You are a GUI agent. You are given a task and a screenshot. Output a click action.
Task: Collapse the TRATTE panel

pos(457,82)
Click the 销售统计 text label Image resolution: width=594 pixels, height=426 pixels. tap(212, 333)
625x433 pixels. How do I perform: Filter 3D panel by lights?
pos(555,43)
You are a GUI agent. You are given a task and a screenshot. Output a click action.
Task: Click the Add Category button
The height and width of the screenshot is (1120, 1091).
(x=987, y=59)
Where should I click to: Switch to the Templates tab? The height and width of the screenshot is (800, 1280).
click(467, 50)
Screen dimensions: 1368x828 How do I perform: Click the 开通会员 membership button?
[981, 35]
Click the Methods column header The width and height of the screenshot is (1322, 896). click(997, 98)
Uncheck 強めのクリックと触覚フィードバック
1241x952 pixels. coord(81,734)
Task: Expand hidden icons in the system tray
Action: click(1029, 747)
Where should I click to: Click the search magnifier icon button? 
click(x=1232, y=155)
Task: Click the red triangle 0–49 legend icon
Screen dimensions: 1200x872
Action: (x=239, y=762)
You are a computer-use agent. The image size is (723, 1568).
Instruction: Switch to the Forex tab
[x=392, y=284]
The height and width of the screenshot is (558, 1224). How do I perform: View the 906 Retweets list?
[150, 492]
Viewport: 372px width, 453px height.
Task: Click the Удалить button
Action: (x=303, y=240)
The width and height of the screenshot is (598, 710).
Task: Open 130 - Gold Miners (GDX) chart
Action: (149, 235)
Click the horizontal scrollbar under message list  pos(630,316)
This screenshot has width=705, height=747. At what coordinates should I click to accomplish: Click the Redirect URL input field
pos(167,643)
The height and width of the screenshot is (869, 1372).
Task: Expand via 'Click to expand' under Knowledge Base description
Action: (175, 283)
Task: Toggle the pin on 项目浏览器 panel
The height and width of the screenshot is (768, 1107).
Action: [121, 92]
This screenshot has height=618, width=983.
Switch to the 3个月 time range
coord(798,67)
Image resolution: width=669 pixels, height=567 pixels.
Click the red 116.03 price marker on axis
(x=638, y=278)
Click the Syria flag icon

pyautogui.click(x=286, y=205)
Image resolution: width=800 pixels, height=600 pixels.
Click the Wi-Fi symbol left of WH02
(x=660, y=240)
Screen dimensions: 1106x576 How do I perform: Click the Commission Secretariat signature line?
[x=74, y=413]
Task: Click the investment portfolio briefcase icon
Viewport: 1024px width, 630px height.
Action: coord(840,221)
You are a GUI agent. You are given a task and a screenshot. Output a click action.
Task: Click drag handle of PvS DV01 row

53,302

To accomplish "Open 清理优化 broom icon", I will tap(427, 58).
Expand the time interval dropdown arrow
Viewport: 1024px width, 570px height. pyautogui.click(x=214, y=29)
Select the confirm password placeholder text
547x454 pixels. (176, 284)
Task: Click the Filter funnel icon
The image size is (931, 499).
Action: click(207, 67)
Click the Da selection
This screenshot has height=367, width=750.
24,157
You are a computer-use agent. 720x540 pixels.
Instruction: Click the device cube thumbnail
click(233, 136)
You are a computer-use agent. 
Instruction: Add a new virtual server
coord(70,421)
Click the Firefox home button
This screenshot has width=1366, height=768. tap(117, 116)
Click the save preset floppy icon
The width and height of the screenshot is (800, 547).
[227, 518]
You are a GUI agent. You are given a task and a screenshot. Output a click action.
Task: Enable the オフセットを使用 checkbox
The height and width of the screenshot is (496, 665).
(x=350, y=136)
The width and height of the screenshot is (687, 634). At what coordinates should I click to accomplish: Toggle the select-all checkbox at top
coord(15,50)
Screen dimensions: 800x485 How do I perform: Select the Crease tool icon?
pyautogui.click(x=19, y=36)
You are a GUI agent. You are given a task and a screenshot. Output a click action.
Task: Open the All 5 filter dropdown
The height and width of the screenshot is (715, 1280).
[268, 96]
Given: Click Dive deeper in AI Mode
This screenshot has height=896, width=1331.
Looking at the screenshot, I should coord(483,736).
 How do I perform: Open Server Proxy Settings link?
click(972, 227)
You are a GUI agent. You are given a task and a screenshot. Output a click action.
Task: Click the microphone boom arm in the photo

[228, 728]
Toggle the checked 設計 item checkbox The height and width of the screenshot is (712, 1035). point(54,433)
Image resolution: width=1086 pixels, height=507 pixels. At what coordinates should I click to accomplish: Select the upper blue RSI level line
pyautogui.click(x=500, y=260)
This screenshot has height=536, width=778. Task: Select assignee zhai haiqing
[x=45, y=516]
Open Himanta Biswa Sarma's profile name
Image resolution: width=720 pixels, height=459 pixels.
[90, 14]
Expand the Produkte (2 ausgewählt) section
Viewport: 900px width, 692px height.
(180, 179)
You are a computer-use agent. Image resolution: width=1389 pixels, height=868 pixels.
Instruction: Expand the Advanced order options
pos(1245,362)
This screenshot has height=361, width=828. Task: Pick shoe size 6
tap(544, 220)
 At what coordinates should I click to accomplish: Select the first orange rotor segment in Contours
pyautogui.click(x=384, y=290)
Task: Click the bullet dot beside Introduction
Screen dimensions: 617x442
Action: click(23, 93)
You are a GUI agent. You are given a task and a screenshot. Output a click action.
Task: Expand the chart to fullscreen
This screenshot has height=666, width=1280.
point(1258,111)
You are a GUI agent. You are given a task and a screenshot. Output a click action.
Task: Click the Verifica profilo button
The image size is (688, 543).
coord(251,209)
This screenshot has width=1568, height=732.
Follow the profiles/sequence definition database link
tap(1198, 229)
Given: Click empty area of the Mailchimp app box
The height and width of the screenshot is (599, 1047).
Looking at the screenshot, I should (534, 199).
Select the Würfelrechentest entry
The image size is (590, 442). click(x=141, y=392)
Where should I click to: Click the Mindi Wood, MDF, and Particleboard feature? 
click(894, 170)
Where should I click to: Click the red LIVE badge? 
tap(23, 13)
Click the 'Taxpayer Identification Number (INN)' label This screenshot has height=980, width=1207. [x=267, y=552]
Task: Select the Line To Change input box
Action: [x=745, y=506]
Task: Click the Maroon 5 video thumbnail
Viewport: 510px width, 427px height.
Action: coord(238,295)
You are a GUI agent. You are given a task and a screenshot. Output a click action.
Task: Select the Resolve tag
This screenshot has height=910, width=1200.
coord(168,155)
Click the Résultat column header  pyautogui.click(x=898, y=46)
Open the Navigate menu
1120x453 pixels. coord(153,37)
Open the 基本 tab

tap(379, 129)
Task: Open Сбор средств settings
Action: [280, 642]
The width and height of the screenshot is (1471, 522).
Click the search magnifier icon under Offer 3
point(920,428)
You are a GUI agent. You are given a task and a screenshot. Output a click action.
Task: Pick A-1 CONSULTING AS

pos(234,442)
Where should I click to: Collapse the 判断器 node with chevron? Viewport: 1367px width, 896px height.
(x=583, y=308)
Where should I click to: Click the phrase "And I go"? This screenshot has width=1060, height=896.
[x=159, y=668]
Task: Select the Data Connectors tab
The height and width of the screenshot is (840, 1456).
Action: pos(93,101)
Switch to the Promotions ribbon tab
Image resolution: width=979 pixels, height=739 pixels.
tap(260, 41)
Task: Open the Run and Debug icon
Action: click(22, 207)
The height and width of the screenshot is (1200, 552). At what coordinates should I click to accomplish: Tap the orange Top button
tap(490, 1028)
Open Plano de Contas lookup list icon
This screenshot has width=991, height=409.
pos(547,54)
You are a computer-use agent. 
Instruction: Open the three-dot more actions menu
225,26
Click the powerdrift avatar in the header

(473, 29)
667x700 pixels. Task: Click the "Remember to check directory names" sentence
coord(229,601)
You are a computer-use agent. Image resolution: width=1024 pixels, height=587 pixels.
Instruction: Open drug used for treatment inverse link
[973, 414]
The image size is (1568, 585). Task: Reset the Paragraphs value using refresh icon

--- What the exercise asks ---
Could you reproduce every record exactly as written?

--- Exercise solution ---
You are a GUI agent. You are given a task and a screenshot. Output a click action.
Task: Collapse the TRATTE panel

pos(457,82)
Click the 销售统计 text label Image resolution: width=594 pixels, height=426 pixels. tap(212, 333)
625x433 pixels. How do I perform: Filter 3D panel by lights?
pos(555,43)
You are a GUI agent. You are given a task and a screenshot. Output a click action.
Task: Click the Add Category button
The height and width of the screenshot is (1120, 1091).
(x=987, y=59)
Where should I click to: Switch to the Templates tab? The height and width of the screenshot is (800, 1280).
click(467, 50)
Screen dimensions: 1368x828 How do I perform: Click the 开通会员 membership button?
[981, 35]
Click the Methods column header The width and height of the screenshot is (1322, 896). click(997, 98)
Uncheck 強めのクリックと触覚フィードバック
1241x952 pixels. coord(81,734)
Task: Expand hidden icons in the system tray
Action: click(1029, 747)
Where should I click to: Click the search magnifier icon button? 
click(x=1232, y=155)
Task: Click the red triangle 0–49 legend icon
Screen dimensions: 1200x872
Action: (x=239, y=762)
You are a computer-use agent. The image size is (723, 1568).
Instruction: Switch to the Forex tab
[x=392, y=284]
The height and width of the screenshot is (558, 1224). How do I perform: View the 906 Retweets list?
[150, 492]
Viewport: 372px width, 453px height.
Task: Click the Удалить button
Action: (x=303, y=240)
The width and height of the screenshot is (598, 710).
Task: Open 130 - Gold Miners (GDX) chart
Action: (149, 235)
Click the horizontal scrollbar under message list  pos(630,316)
This screenshot has width=705, height=747. At what coordinates should I click to accomplish: Click the Redirect URL input field
pos(167,643)
The height and width of the screenshot is (869, 1372).
Task: Expand via 'Click to expand' under Knowledge Base description
Action: (175, 283)
Task: Toggle the pin on 项目浏览器 panel
The height and width of the screenshot is (768, 1107).
Action: [121, 92]
This screenshot has height=618, width=983.
Switch to the 3个月 time range
coord(798,67)
Image resolution: width=669 pixels, height=567 pixels.
Click the red 116.03 price marker on axis
(x=638, y=278)
Click the Syria flag icon

pyautogui.click(x=286, y=205)
Image resolution: width=800 pixels, height=600 pixels.
Click the Wi-Fi symbol left of WH02
(x=660, y=240)
Screen dimensions: 1106x576 How do I perform: Click the Commission Secretariat signature line?
[x=74, y=413]
Task: Click the investment portfolio briefcase icon
Viewport: 1024px width, 630px height.
Action: coord(840,221)
You are a GUI agent. You are given a task and a screenshot. Output a click action.
Task: Click drag handle of PvS DV01 row

53,302

To accomplish "Open 清理优化 broom icon", I will tap(427, 58).
Expand the time interval dropdown arrow
Viewport: 1024px width, 570px height. pyautogui.click(x=214, y=29)
Select the confirm password placeholder text
547x454 pixels. (176, 284)
Task: Click the Filter funnel icon
The image size is (931, 499).
Action: click(207, 67)
Click the Da selection
This screenshot has height=367, width=750.
24,157
You are a computer-use agent. 720x540 pixels.
Instruction: Click the device cube thumbnail
click(233, 136)
You are a computer-use agent. 
Instruction: Add a new virtual server
coord(70,421)
Click the Firefox home button
This screenshot has width=1366, height=768. tap(117, 116)
Click the save preset floppy icon
The width and height of the screenshot is (800, 547).
[227, 518]
You are a GUI agent. You are given a task and a screenshot. Output a click action.
Task: Enable the オフセットを使用 checkbox
The height and width of the screenshot is (496, 665).
(x=350, y=136)
The width and height of the screenshot is (687, 634). At what coordinates should I click to accomplish: Toggle the select-all checkbox at top
coord(15,50)
Screen dimensions: 800x485 How do I perform: Select the Crease tool icon?
pyautogui.click(x=19, y=36)
You are a GUI agent. You are given a task and a screenshot. Output a click action.
Task: Open the All 5 filter dropdown
The height and width of the screenshot is (715, 1280).
[268, 96]
Given: Click Dive deeper in AI Mode
This screenshot has height=896, width=1331.
Looking at the screenshot, I should coord(483,736).
 How do I perform: Open Server Proxy Settings link?
click(972, 227)
You are a GUI agent. You are given a task and a screenshot. Output a click action.
Task: Click the microphone boom arm in the photo

[228, 728]
Toggle the checked 設計 item checkbox The height and width of the screenshot is (712, 1035). point(54,433)
Image resolution: width=1086 pixels, height=507 pixels. At what coordinates should I click to accomplish: Select the upper blue RSI level line
pyautogui.click(x=500, y=260)
This screenshot has height=536, width=778. Task: Select assignee zhai haiqing
[x=45, y=516]
Open Himanta Biswa Sarma's profile name
Image resolution: width=720 pixels, height=459 pixels.
[90, 14]
Expand the Produkte (2 ausgewählt) section
Viewport: 900px width, 692px height.
(180, 179)
You are a computer-use agent. Image resolution: width=1389 pixels, height=868 pixels.
Instruction: Expand the Advanced order options
pos(1245,362)
This screenshot has height=361, width=828. Task: Pick shoe size 6
tap(544, 220)
 At what coordinates should I click to accomplish: Select the first orange rotor segment in Contours
pyautogui.click(x=384, y=290)
Task: Click the bullet dot beside Introduction
Screen dimensions: 617x442
Action: click(23, 93)
You are a GUI agent. You are given a task and a screenshot. Output a click action.
Task: Expand the chart to fullscreen
This screenshot has height=666, width=1280.
point(1258,111)
You are a GUI agent. You are given a task and a screenshot. Output a click action.
Task: Click the Verifica profilo button
The image size is (688, 543).
coord(251,209)
This screenshot has width=1568, height=732.
Follow the profiles/sequence definition database link
tap(1198, 229)
Given: Click empty area of the Mailchimp app box
The height and width of the screenshot is (599, 1047).
Looking at the screenshot, I should (534, 199).
Select the Würfelrechentest entry
The image size is (590, 442). click(x=141, y=392)
Where should I click to: Click the Mindi Wood, MDF, and Particleboard feature? 
click(894, 170)
Where should I click to: Click the red LIVE badge? 
tap(23, 13)
Click the 'Taxpayer Identification Number (INN)' label This screenshot has height=980, width=1207. [x=267, y=552]
Task: Select the Line To Change input box
Action: [x=745, y=506]
Task: Click the Maroon 5 video thumbnail
Viewport: 510px width, 427px height.
Action: coord(238,295)
You are a GUI agent. You are given a task and a screenshot. Output a click action.
Task: Select the Resolve tag
This screenshot has height=910, width=1200.
coord(168,155)
Click the Résultat column header  pyautogui.click(x=898, y=46)
Open the Navigate menu
1120x453 pixels. coord(153,37)
Open the 基本 tab

tap(379, 129)
Task: Open Сбор средств settings
Action: [280, 642]
The width and height of the screenshot is (1471, 522).
Click the search magnifier icon under Offer 3
point(920,428)
You are a GUI agent. You are given a task and a screenshot. Output a click action.
Task: Pick A-1 CONSULTING AS

pos(234,442)
Where should I click to: Collapse the 判断器 node with chevron? Viewport: 1367px width, 896px height.
(x=583, y=308)
Where should I click to: Click the phrase "And I go"? This screenshot has width=1060, height=896.
[x=159, y=668]
Task: Select the Data Connectors tab
The height and width of the screenshot is (840, 1456).
Action: pos(93,101)
Switch to the Promotions ribbon tab
Image resolution: width=979 pixels, height=739 pixels.
tap(260, 41)
Task: Open the Run and Debug icon
Action: click(22, 207)
The height and width of the screenshot is (1200, 552). At what coordinates should I click to accomplish: Tap the orange Top button
tap(490, 1028)
Open Plano de Contas lookup list icon
This screenshot has width=991, height=409.
pos(547,54)
You are a computer-use agent. 
Instruction: Open the three-dot more actions menu
225,26
Click the powerdrift avatar in the header

(473, 29)
667x700 pixels. Task: Click the "Remember to check directory names" sentence
coord(229,601)
You are a computer-use agent. Image resolution: width=1024 pixels, height=587 pixels.
Instruction: Open drug used for treatment inverse link
[973, 414]
The image size is (1568, 585). Task: Reset the Paragraphs value using refresh icon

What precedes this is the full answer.